Context. Patients with progressive MTC undergo multiple imaging procedures for diagnosis of relapse and staging.

Objective. To assess the sensitivity and prognostic value of ¹⁸F-FDG-PET/computed tomography (CT) and the imaging sensitivity of pre-targeted ¹³¹I-radioimmunotherapy (RIT) in patients with progressive MTC.

Design/Setting/Patients. We performed a prospective multicenter study in high-risk patients with rapidly progressing MTC enrolled in a phase-II pre-targeted RIT study, as documented by short serum calcitonin (Ct) or carcinoembryonic antigen (CEA) doubling time (DT).

Interventions/Main Outcome Measures. Patients underwent neck-thoracic-abdominal CT, spine and pelvic magnetic resonance imaging (MRI), whole-body post-RIT immunoscintigraphy (IS) with ¹³¹I, and whole-body ¹⁸F-FDG-PET/CT imaging. Imaging sensitivity and the correlation between FDG uptake and biomarkers DT were evaluated.
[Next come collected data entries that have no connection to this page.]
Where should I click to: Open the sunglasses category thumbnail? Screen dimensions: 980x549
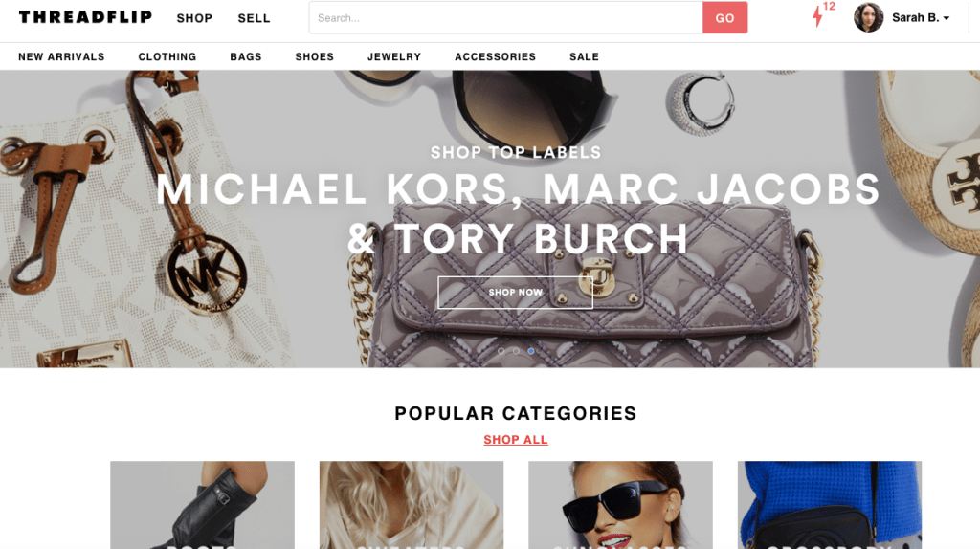coord(620,505)
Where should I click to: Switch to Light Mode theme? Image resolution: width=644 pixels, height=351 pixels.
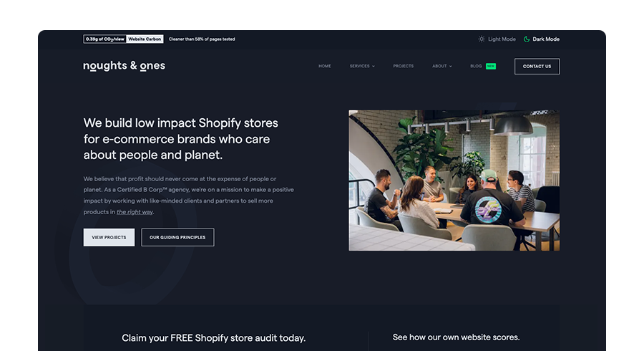[497, 39]
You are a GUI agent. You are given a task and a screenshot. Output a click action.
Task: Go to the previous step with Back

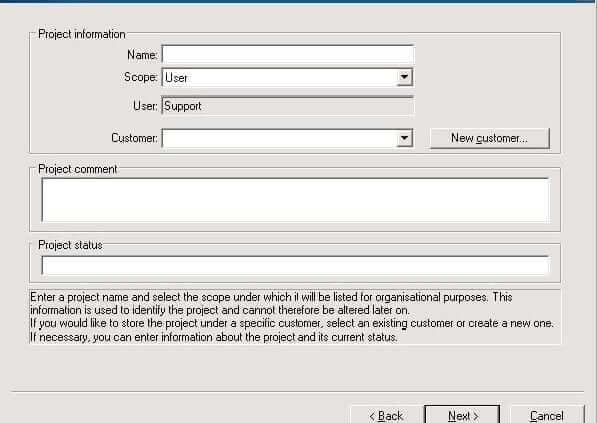386,415
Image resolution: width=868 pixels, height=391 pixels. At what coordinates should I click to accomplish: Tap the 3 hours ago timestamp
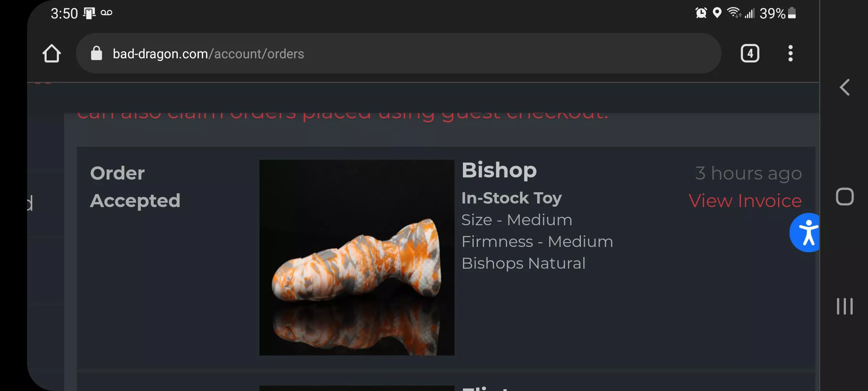[748, 173]
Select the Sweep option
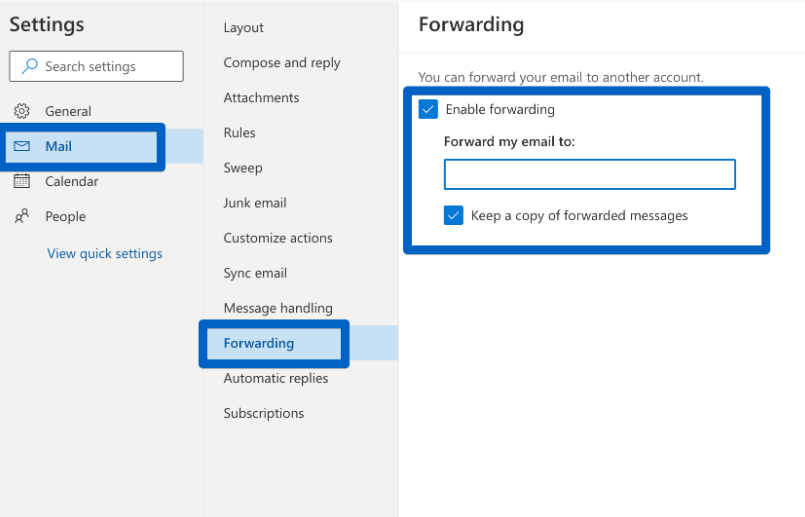This screenshot has width=805, height=517. pyautogui.click(x=243, y=168)
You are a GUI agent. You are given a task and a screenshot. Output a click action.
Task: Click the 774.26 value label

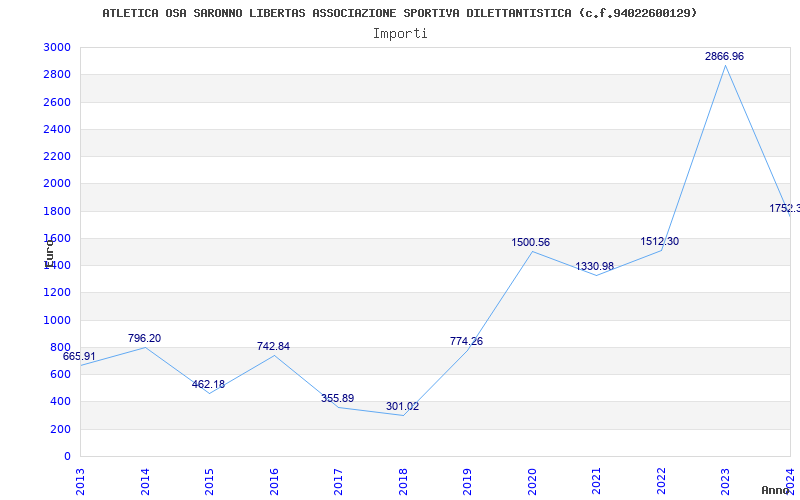pos(466,342)
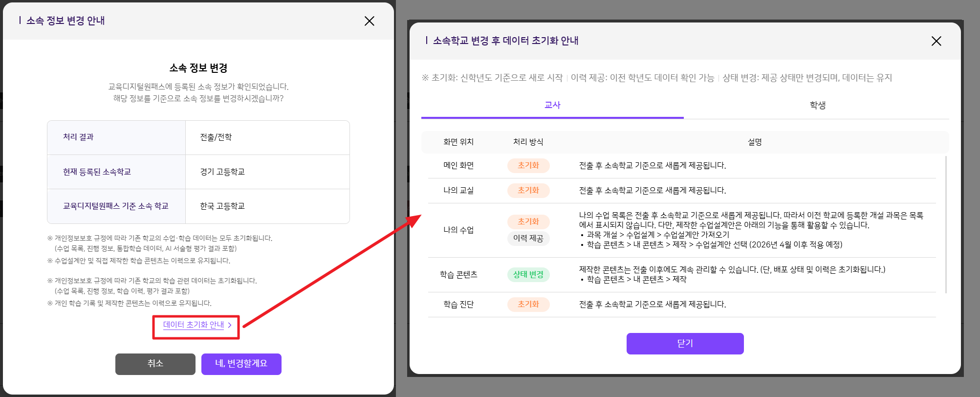Close the 데이터 초기화 안내 popup with X
The height and width of the screenshot is (397, 980).
click(936, 41)
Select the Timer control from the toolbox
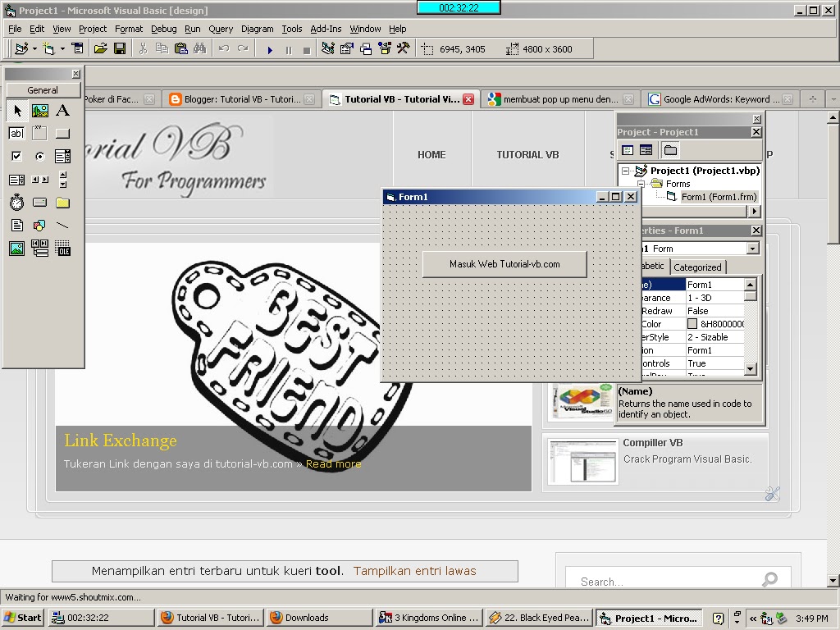 point(16,203)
Results. Thirty-three patients with mean CEA and Ct DTs of 1.90 y (0.21 to 8.50) and 1.52 y (0.09 to 6.01), respectively, were evaluated. Sensitivity of FDG-PET/CT was 83% for neck, 85% for mediastinal, 75% for lung, 60% for liver, and 67% for bone metastases; overall sensitivity was 76%. Median standardized uptake value (SUVmax) was 5.23 (2.06 to 13.90). SUVmax correlated significantly with Ct DT (P=0.011) and with minimal DT (minimal value between CEA DT and Ct DT) (P=0.027). Overall sensitivity of post-RIT IS, CT, and bone magnetic resonance imaging (MRI) were 94%, 74% and 85%, respectively.

Conclusions. These results demonstrate the value of FDG-PET/CT for staging of patients with progressive MTC, especially in the neck and mediastinum, with possible prognostication by SUV quantification. Post-RIT IS was the most sensitive of the imaging modalities studied prospectively.